The European Union’s “right to be forgotten” has been around for more than a year now. As of December there’s even a framework for standardizing how search engine companies should evaluate and carry out right-to-be-forgotten requests. But some regulators want to take the controversial idea a step further.
In a blog post on Thursday, Google’s global privacy counsel Peter Fleischer laid out the company’s response to an order from the CNIL, France’s data protection agency. In June, the CNIL ordered that under right to be forgotten, Google should remove links in search results worldwide.
The agency said in a statement, “The CNIL considers that in order to be effective, delisting must be carried out on all extensions of the search engine and that the service provided by Google search constitutes a single processing.” The idea is that results shouldn’t just be removed from www.google.fr and other European Google versions; they should be removed on all of them everywhere.
Google strongly disagrees. Fleischer wrote:
While the right to be forgotten may now be the law in Europe, it is not the law globally. Moreover, there are innumerable examples around the world where content that is declared illegal under the laws of one country, would be deemed legal in others … If the CNIL’s proposed approach were to be embraced as the standard for Internet regulation, we would find ourselves in a race to the bottom. In the end, the Internet would only be as free as the world’s least free place.
Taking France as an example, to respond to CNIL, Fleischer also pointed out that 97 percent of French Google users access the company’s services through www.google.fr, so it’s not like French users are frequently encountering links that they shouldn’t see under right to be forgotten.
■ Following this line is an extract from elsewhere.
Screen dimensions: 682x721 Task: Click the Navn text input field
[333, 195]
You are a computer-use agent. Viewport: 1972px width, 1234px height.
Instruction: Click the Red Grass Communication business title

The CNIL said that Google had 15 days to begin removing links from its global search engine system before the agency began drafting a report to recommend sanctions. Google said Thursday, “we respectfully disagree with the CNIL’s assertion of global authority on this issue and we have asked the CNIL to withdraw its Formal Notice.”
If the CNIL attempts to move forward with this global version of right to be forgotten, its impact will stretch far beyond Google. Hopefully it won’t get that far.